The composition comprising the rice bran-derived low molecular weight peptide prepared in this way can be used as a raw material or food additive form of health food. The present invention will be described in more detail by the following examples. These examples are only for illustrating the present invention in more detail, it will be apparent to those skilled in the art that the scope of the present invention is not limited to these examples.

Example 1

1.5 g of rice bran sterilized and stabilized with water vapor was put in a 50 ml falcon tube, and water was added to dissolve the water-soluble protein. The pH of each solution was added by diluting the 10N caustic soda solution appropriately, and then adjusted to the pH and supplemented with water until the final 50ml. The final pH of each vessel is shown below. Extraction time of each container was the same 30 minutes and the experiment was carried out while stirring periodically. After 30 minutes elapsed, 1 ml of the lysate was taken from each container, and the protein concentration present in the supernatant obtained by centrifugation at 10,000 g for 5 minutes was determined by comparing the protein content by measuring absorbance at a wavelength of 280 nm. The value at the measured wavelength of each sample was measured relative to distilled water.

The results show that the alkaline conditions treated with rice bran show that the soluble protein is dissolved more as the pH of the solution rises. In particular, the concentration of dissolved protein is significantly increased above pH 10.

Example 2

Prepare the sample in the same manner as in Example 1, but adjust the pH of the extraction solution to 12 or more, alkali extraction for 30 minutes, remove the insoluble substance, and then dilute the citric acid appropriately and add differentially to the pH of each solution Lowered. The final pH of each container is shown in the figure below. The protein extraction concentration of the supernatant obtained by taking 1 ml of solution from each vessel at each final pH and centrifuging at 10,000 g for 5 minutes was determined by the following formula. The value at the measured wavelength of each sample was measured relative to distilled water.

The results show that the amount of protein present in the supernatant drops sharply below pH 6, indicating that most of the soluble proteins form precipitates in this pH range, especially in the range of 3.5 to 4.5. have.

Example 3

After taking 1.5g of stabilized rice bran as in Example 1 and put in different containers, the volume of water added was treated differently as shown below. The pH of the solution was adjusted to 12 or more, left for 10 minutes, the insoluble matter was removed, and the amount of carbohydrates present in the dissolved supernatant was determined according to the method of Dubois M. et al (Colorimetric method for determination of sugars and related). substances. Anal. Chem. 1956, 28 pp 350-356). At this time, glucose and fructose were prepared by 0, 10, 20, 30, 40, 50, and 60ug, respectively, and analyzed simultaneously with the sample. The quantitative value of the sample was calculated as the average of the values obtained by substituting each standard. After induction of color development through phenol-sulfuric acid treatment, quantification was performed at 490 nm.

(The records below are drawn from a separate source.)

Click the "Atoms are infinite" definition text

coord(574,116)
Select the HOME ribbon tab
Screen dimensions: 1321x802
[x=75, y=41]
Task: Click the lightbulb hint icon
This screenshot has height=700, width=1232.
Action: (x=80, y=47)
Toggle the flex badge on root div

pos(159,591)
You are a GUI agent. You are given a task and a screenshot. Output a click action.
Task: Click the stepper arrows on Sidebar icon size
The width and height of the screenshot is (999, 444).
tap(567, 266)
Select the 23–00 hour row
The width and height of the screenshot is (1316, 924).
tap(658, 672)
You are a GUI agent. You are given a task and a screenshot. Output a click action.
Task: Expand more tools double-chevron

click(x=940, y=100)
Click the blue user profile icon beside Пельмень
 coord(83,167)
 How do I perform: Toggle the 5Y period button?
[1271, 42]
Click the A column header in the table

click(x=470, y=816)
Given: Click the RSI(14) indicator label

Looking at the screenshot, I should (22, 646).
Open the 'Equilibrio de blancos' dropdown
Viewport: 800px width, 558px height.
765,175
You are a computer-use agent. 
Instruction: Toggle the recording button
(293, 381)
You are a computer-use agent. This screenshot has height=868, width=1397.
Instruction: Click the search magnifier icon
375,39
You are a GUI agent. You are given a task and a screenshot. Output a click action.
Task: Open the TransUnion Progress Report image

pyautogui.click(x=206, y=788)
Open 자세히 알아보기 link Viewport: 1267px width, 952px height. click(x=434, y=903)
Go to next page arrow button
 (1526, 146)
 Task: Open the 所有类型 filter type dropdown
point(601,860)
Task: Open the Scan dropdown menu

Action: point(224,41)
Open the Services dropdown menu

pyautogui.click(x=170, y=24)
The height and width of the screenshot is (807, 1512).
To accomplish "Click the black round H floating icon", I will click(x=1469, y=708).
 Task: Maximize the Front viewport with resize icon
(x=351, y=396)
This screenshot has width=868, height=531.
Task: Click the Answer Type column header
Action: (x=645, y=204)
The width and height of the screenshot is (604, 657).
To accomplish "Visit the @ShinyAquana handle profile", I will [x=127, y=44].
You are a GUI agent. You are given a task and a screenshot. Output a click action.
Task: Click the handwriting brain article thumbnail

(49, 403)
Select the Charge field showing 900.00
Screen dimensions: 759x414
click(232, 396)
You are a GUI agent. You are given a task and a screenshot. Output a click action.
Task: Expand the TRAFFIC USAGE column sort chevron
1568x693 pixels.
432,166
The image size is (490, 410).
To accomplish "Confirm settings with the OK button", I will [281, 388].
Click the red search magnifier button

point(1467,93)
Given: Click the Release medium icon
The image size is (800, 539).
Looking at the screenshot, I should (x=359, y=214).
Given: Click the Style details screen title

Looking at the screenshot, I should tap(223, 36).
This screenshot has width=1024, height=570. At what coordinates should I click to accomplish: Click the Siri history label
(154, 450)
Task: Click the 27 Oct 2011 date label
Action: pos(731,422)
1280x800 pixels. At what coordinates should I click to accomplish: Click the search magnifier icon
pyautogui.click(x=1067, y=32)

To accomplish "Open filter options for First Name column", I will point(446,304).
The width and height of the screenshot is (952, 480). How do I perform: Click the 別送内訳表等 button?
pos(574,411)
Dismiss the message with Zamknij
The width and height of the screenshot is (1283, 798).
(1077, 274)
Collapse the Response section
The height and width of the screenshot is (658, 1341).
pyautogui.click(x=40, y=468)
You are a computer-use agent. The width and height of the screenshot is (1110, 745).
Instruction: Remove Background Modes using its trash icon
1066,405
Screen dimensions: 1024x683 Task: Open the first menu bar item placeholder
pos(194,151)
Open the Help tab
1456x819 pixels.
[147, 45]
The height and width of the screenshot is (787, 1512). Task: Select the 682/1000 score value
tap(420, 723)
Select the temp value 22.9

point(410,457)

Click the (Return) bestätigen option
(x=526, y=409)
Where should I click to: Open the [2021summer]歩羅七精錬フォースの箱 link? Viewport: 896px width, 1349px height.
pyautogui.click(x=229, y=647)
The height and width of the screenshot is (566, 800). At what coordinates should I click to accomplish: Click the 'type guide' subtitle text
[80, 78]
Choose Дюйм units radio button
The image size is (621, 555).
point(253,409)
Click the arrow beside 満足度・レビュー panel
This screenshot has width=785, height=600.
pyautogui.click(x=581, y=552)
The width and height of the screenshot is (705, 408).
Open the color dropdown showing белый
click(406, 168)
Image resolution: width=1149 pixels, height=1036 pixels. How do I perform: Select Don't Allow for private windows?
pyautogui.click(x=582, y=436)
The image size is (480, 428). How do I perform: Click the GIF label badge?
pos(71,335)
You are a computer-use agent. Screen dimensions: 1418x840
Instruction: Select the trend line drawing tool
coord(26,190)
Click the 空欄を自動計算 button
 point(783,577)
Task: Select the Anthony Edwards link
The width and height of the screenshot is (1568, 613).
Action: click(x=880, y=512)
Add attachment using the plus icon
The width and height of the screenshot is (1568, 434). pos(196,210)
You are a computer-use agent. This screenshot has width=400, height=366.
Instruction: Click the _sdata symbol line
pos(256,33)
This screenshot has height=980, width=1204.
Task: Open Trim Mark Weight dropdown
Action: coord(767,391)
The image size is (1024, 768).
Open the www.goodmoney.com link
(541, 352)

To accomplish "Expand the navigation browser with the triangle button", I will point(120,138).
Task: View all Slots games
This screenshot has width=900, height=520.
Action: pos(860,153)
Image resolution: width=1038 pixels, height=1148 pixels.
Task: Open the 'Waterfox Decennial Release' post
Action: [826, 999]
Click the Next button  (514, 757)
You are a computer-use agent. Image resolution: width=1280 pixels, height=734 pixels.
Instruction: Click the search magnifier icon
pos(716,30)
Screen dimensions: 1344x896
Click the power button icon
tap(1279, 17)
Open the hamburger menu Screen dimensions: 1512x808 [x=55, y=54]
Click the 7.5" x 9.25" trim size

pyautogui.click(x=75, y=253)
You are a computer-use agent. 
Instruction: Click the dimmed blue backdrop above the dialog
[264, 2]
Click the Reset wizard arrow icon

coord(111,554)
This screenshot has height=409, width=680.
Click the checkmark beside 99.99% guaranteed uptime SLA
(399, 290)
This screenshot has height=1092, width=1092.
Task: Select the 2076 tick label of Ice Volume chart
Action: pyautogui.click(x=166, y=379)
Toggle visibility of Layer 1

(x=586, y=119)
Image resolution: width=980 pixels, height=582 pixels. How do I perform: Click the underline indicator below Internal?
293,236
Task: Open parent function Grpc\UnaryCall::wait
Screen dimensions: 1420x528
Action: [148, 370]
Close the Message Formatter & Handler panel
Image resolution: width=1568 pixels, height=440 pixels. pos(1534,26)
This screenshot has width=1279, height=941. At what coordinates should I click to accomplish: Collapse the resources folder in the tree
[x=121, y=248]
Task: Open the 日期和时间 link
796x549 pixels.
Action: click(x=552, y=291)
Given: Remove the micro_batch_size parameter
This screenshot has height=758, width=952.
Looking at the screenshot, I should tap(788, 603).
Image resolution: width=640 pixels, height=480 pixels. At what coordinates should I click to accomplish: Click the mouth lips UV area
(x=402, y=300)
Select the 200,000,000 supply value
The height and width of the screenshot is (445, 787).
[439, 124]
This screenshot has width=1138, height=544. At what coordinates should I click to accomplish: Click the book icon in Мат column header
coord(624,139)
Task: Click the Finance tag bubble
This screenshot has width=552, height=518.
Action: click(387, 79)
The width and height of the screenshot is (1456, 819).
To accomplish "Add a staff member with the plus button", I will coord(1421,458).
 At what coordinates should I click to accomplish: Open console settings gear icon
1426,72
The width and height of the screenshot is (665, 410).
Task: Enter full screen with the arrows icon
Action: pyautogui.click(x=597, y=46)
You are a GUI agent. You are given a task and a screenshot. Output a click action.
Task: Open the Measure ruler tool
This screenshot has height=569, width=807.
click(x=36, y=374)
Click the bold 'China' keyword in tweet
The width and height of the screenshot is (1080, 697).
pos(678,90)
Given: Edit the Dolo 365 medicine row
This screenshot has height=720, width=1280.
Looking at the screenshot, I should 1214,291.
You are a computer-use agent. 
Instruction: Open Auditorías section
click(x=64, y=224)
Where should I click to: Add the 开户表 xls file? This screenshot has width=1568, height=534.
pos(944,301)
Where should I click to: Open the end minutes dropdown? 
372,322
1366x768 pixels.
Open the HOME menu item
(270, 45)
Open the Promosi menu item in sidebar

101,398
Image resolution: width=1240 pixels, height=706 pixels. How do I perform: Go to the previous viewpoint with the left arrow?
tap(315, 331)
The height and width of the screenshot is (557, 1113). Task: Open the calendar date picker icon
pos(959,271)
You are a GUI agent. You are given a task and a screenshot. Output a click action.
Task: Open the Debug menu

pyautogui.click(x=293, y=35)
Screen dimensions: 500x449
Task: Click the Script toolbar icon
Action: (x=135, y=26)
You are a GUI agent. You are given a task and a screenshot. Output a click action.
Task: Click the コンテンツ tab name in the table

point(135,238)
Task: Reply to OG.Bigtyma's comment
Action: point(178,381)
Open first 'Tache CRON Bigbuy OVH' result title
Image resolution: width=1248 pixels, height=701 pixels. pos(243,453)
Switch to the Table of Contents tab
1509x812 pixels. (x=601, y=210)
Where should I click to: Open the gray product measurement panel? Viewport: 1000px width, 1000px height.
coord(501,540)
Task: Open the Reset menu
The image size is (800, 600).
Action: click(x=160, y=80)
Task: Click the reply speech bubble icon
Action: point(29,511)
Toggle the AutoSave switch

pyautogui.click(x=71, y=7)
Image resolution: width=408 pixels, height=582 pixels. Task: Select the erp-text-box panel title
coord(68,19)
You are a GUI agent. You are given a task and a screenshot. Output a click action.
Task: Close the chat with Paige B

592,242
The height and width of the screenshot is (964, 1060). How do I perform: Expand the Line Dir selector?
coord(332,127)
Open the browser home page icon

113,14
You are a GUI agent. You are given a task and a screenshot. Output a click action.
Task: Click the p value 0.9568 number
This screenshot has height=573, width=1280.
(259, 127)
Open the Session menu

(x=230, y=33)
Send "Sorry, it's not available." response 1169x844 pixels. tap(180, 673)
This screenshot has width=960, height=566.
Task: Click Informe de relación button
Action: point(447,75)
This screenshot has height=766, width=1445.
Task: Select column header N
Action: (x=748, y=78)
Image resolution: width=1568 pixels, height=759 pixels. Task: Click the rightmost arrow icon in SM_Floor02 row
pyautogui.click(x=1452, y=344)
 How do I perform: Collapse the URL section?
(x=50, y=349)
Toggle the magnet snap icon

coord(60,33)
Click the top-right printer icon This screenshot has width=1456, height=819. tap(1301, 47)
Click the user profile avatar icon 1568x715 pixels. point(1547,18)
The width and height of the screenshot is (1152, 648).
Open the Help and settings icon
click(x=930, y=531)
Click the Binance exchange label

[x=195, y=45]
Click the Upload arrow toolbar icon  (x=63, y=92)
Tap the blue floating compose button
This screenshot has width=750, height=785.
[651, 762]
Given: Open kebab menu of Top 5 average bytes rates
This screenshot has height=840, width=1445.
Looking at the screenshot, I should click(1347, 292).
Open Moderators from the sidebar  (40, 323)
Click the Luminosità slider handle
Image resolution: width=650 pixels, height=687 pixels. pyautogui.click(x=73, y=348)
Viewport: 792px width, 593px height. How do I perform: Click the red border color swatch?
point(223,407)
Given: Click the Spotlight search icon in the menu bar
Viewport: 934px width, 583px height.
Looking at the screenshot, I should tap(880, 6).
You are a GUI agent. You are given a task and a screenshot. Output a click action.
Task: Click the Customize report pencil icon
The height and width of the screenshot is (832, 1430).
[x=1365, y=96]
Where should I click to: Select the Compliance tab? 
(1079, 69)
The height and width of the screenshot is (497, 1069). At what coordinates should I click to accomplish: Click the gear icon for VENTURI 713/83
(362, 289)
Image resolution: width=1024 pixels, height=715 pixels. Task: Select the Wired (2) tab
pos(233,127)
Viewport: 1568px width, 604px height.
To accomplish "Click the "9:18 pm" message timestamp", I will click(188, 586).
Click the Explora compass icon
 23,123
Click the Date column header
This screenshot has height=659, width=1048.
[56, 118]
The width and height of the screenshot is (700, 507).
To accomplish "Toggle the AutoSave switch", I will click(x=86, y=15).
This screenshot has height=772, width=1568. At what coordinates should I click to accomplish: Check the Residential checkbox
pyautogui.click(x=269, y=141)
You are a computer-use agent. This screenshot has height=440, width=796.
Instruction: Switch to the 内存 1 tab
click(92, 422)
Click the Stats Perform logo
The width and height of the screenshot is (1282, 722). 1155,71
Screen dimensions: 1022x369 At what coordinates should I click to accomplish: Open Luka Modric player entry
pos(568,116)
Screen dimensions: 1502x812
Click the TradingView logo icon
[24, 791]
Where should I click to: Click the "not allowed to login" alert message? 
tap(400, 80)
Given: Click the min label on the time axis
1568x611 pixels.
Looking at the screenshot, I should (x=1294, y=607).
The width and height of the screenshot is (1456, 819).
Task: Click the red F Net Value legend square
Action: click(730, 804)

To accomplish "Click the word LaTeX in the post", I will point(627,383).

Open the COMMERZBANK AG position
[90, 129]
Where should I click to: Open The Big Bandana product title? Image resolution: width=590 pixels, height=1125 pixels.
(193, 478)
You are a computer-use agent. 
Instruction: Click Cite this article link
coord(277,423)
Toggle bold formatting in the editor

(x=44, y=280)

The results show that as the volume of water treated increases, the total amount of water-soluble carbohydrates tends to be lowered, and the recovery of total sugars is obtained within the range of 919 mg to 1163 mg. Therefore, the range in which a large amount of sugar extract can be obtained while minimizing the volume to be treated is preferably in the range of 30 ml to 70 ml per gram of rice bran.

Example 4

After 3g of rice bran was suspended in 100ml of water, the pH of the solution was adjusted to 12 or more and left for 30 minutes. After removing the insoluble substance, glacial acetic acid was added to lower the pH of the solution to 4.24, and then 4 ml of each solution was dispensed into four containers. The supernatant was discarded by centrifugation at 10,000 g for 5 minutes, and the precipitate was taken and then vacuum-dried for 24 hours in a centrifugal vacuum dryer (speed vac). As a result of measuring the weight of the obtained dry precipitate, the precipitate was obtained with an average of 15% relative to the weight before drying. This is shown in the table below.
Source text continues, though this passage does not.